[Problem statement]: Extract the entries below verbatim, starting at the very beginning and ending with the line that contains "The width and height of the screenshot is (237, 160).", with both ends included.
>> BEGIN
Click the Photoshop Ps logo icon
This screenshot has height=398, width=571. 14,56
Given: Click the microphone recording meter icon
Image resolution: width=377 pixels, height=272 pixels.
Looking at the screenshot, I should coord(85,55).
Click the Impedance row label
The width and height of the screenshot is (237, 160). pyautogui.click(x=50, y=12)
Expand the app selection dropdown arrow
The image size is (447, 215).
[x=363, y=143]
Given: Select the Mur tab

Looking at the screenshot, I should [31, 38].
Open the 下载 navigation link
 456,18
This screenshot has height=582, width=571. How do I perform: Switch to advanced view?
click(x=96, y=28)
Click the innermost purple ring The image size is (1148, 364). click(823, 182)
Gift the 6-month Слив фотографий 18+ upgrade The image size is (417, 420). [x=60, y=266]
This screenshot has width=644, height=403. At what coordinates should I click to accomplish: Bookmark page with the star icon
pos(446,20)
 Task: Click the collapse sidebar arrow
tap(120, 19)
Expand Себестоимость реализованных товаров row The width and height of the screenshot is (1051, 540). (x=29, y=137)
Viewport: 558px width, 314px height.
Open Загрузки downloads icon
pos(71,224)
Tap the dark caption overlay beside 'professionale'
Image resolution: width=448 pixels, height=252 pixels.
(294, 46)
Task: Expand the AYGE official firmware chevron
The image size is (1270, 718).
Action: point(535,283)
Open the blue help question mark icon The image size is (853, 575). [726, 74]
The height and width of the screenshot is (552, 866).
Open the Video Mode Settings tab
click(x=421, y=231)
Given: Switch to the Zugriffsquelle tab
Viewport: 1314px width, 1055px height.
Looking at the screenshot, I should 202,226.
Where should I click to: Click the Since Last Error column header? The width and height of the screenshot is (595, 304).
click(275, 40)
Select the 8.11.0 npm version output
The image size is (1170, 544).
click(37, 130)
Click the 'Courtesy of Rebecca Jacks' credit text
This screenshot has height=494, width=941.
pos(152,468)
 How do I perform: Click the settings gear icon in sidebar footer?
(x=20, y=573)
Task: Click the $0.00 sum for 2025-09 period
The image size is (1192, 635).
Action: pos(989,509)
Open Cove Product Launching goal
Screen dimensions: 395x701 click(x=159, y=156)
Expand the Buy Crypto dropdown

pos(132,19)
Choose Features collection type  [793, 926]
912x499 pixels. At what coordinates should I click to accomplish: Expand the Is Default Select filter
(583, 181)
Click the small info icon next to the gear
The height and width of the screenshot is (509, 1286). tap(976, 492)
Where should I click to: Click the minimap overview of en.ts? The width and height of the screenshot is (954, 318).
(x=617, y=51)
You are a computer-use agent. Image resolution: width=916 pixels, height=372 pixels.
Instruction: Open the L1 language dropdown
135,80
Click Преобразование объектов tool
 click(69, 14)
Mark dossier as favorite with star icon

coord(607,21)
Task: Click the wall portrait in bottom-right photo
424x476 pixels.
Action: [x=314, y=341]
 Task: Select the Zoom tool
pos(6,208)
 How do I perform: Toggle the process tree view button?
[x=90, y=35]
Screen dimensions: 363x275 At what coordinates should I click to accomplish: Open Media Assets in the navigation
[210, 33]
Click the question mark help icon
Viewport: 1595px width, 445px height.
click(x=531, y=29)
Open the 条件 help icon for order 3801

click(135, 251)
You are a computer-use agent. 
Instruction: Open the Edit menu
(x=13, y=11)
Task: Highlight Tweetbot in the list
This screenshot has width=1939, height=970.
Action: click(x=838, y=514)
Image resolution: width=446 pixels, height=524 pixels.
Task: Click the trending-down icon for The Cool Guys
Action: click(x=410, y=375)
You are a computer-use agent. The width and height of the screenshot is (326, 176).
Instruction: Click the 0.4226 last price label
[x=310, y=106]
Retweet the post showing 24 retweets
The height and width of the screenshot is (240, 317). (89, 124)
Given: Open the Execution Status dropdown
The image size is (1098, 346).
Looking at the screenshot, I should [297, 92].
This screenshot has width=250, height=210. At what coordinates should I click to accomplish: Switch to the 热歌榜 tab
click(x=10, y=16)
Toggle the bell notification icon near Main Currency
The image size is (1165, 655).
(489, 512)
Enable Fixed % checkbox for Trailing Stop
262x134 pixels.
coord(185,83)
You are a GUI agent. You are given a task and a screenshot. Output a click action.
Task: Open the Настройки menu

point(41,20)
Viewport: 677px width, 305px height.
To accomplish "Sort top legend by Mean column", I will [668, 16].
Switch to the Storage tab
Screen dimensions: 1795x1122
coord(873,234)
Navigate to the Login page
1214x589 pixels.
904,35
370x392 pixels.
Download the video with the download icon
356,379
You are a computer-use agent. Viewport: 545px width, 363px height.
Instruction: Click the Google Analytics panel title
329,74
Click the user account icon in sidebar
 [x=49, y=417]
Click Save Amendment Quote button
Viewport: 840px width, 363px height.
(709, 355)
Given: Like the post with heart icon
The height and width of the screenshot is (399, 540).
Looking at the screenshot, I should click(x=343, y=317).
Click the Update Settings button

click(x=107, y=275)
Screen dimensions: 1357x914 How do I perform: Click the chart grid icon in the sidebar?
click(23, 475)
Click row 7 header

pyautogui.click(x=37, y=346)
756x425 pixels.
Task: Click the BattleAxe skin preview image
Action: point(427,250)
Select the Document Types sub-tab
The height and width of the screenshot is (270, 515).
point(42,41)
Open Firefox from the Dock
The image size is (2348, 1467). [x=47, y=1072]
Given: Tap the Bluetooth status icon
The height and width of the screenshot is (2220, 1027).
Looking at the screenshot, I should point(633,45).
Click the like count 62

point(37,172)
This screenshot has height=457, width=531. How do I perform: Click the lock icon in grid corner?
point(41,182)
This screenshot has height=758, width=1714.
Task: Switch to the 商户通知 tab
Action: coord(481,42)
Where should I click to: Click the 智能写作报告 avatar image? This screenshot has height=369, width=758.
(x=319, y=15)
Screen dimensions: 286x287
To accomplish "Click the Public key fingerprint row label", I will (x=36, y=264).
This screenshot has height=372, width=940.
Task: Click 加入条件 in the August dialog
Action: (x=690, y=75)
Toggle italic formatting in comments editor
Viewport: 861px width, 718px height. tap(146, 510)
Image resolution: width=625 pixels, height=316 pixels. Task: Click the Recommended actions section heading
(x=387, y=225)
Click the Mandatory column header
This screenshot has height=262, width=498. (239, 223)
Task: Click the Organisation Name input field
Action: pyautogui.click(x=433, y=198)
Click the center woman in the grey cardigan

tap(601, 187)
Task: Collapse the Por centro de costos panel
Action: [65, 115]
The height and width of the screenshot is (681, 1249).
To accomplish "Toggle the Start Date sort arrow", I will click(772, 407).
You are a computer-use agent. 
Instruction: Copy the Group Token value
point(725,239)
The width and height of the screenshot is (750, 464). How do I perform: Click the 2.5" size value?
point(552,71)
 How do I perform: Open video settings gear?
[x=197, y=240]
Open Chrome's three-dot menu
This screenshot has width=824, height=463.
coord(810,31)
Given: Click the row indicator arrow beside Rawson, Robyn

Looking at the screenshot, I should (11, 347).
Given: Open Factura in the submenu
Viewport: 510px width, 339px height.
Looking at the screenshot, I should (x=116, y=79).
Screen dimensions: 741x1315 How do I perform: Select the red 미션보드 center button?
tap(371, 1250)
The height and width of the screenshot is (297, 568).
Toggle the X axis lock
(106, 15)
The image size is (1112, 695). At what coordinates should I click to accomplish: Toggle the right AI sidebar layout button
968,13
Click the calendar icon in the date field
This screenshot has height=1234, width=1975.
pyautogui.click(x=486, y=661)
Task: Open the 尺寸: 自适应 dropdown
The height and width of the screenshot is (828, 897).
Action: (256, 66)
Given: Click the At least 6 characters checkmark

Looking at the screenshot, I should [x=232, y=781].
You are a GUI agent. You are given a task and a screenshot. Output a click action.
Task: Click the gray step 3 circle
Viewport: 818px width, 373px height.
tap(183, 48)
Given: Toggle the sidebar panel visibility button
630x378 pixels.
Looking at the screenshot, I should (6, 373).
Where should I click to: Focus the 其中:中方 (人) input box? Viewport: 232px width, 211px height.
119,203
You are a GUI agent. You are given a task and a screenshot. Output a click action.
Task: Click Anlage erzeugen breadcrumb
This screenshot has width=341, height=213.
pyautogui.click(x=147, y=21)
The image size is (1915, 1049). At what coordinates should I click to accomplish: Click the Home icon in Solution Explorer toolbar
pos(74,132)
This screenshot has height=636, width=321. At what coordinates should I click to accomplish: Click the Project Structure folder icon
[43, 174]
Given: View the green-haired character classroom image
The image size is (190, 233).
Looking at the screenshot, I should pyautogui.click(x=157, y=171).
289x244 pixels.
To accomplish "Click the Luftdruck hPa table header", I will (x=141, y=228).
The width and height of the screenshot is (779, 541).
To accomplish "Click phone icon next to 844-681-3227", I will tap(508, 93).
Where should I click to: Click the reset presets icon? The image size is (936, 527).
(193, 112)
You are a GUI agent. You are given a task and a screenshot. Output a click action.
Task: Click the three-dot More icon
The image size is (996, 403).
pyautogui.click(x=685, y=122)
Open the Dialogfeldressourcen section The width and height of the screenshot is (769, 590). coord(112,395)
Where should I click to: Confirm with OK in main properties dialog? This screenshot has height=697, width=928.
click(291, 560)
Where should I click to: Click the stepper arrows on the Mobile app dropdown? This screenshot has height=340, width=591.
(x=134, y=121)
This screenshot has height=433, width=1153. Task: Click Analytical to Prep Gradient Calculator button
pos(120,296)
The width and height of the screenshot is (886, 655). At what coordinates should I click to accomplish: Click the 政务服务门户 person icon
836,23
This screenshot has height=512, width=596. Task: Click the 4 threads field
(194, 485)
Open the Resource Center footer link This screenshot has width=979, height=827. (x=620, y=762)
>> END
[The completed task]:
Click the Photoshop Ps logo icon
This screenshot has height=398, width=571. 14,56
Given: Click the microphone recording meter icon
Image resolution: width=377 pixels, height=272 pixels.
Looking at the screenshot, I should coord(85,55).
Click the Impedance row label
The width and height of the screenshot is (237, 160). pyautogui.click(x=50, y=12)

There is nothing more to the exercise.